Eduardo López Moreno: Por razões históricas, econômicas e políticas, a América Latina, com certas exceções, concentra algumas das regiões mais desiguais do mundo em termos da distribuição da riqueza produzida. Mas não é só isso. É desigual também a distribuição dos benefícios que a cidade oferece. Esse quadro se traduz na conformação de habitações precárias, as favelas, os cortiços.
A ONU, diferente de outros organismos internacionais que vêem a desigualdade como parte integrante do desenvolvimento econômico, em que as favelas seriam, portanto, uma conseqüência natural, acredita que pode haver crescimento sem grandes níveis de desigualdade. Pois elas, sem dúvida, são um problema, mas representam uma opção econômica de acesso à habitação. Há, então, que corrigir esse desvio integrando-as ao desenvolvimento da cidade.
Observatório Notícias e Análises : Qual o papel do Estado para a superação dessa questão?
Eduardo López Moreno: Ocorre que muitas vezes os governos ignoram a existência das favelas, o que é uma contradição, porque elas apresentam um crescimento mais representativo quando comparado com o resto da cidade.

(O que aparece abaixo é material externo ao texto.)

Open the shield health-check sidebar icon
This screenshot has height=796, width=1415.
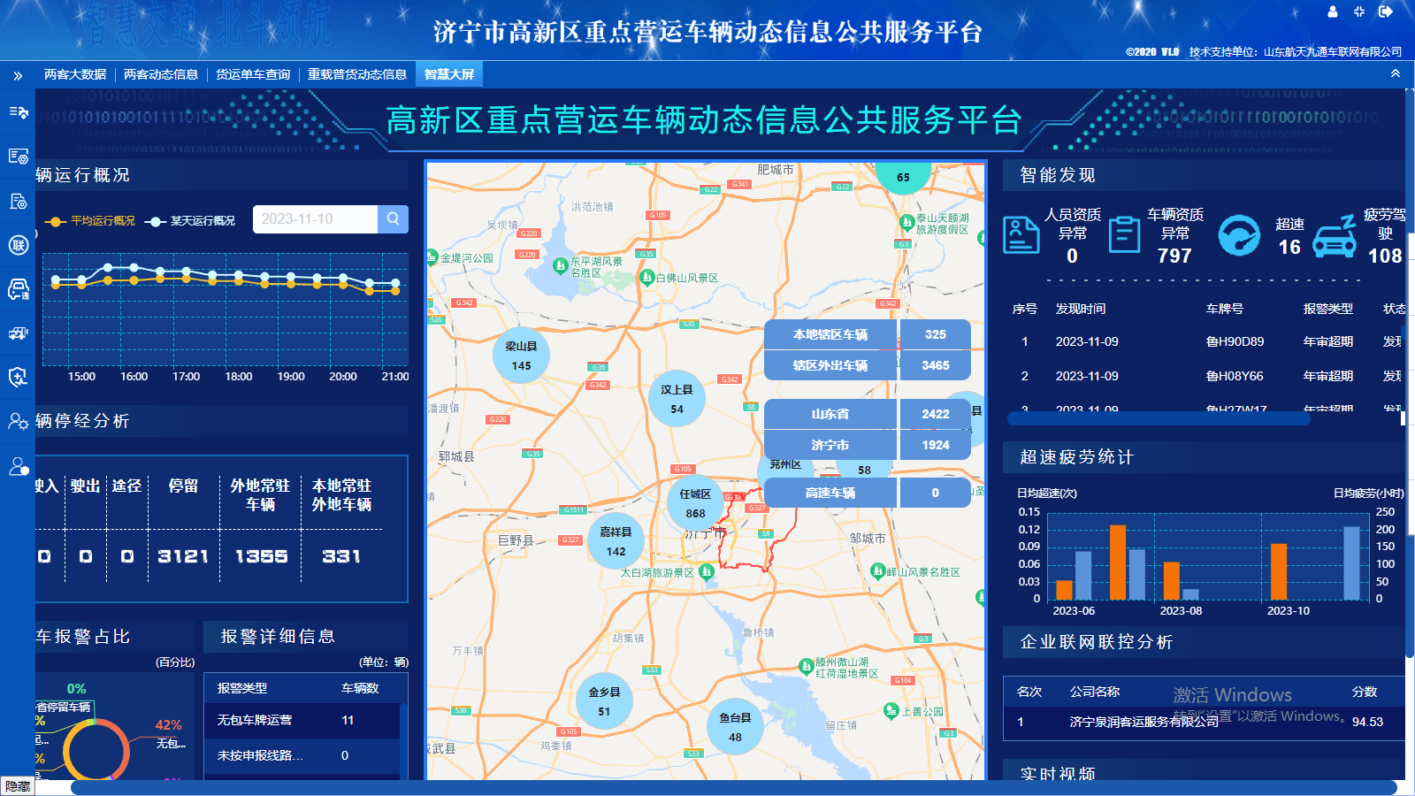pyautogui.click(x=18, y=378)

Países como o Brasil, a Colômbia e a República Dominicana que conseguiram reduzir a proporção de favelados, o fizeram respondendo à essa questão de duas formas. Primeiro reconhecendo sua existência e enfrentando o problema. Não há como superar essa condição simplesmente negando as favelas e o direito dos moradores. O outro fator é a articulação de programas nacionais com iniciativas locais e comunitárias.
Há um modelo de desenvolvimento que promove uma espécie de disputa entre cidades. No entanto, os países que obtiveram sucesso na redução das favelas só conseguiram isso quando usaram recursos nacionais em nível local. A resposta para a questão está em políticas públicas de financiamento e acesso à moradia com participação ativa da população e dos governos locais articulados com as demais instâncias de governo.
Fazem parte desse contexto também as políticas de transferência de renda, como é o caso do programa brasileiro Bolsa Família e toda iniciativa que tenha uma perspectiva, de médio e longo prazo, da melhoria das condições de vida dessas populações.
Observatório Notícias e Análises : De que maneira você vê o futuro das favelas e do conjunto da cidade em países como o Brasil?
Eduardo López Moreno: O Estado, como um dos resultados do Consenso de Washington, abandonou a política social. Passou a existir esse modelo de desenvolvimento em que as desigualdades são tidas como necessárias. Uma coisa que é fundamental no futuro tem a ver, então, com um Estado que assuma seu papel forte, que amenize o problema das desigualdades nas cidades.
Eu vejo cada vez mais conceitos como capital social e participação cidadã voltando à tona e outros atores também vão se integrar a esse processo. Teremos assim um retorno a formas sociais onde o Estado cumpre seu papel e a sociedade também participa, buscando formas de alcançar o desenvolvimento.
Há ainda novos fatores no mundo. As mudanças climáticas, os meios de transporte cada vez mais rápidos e as novas tecnologias também influenciam esse contexto. Por isso considero que o futuro das favelas e das cidades tem a ver com uma visão regional de desenvolvimento. Nossas pesquisas demonstram que as cidades que encontraram o caminho para um desenvolvimento menos desigual, o fizeram por meio da articulação de vários municípios em corredores urbanos. Isso demanda repensar a própria estrutura de governo, torná-la multirregional, a fim de resolver questões de transporte e violência, por exemplo. Não há mais desenvolvimento isolado. Um desenvolvimento menos desigual é aquele capaz de unir a região.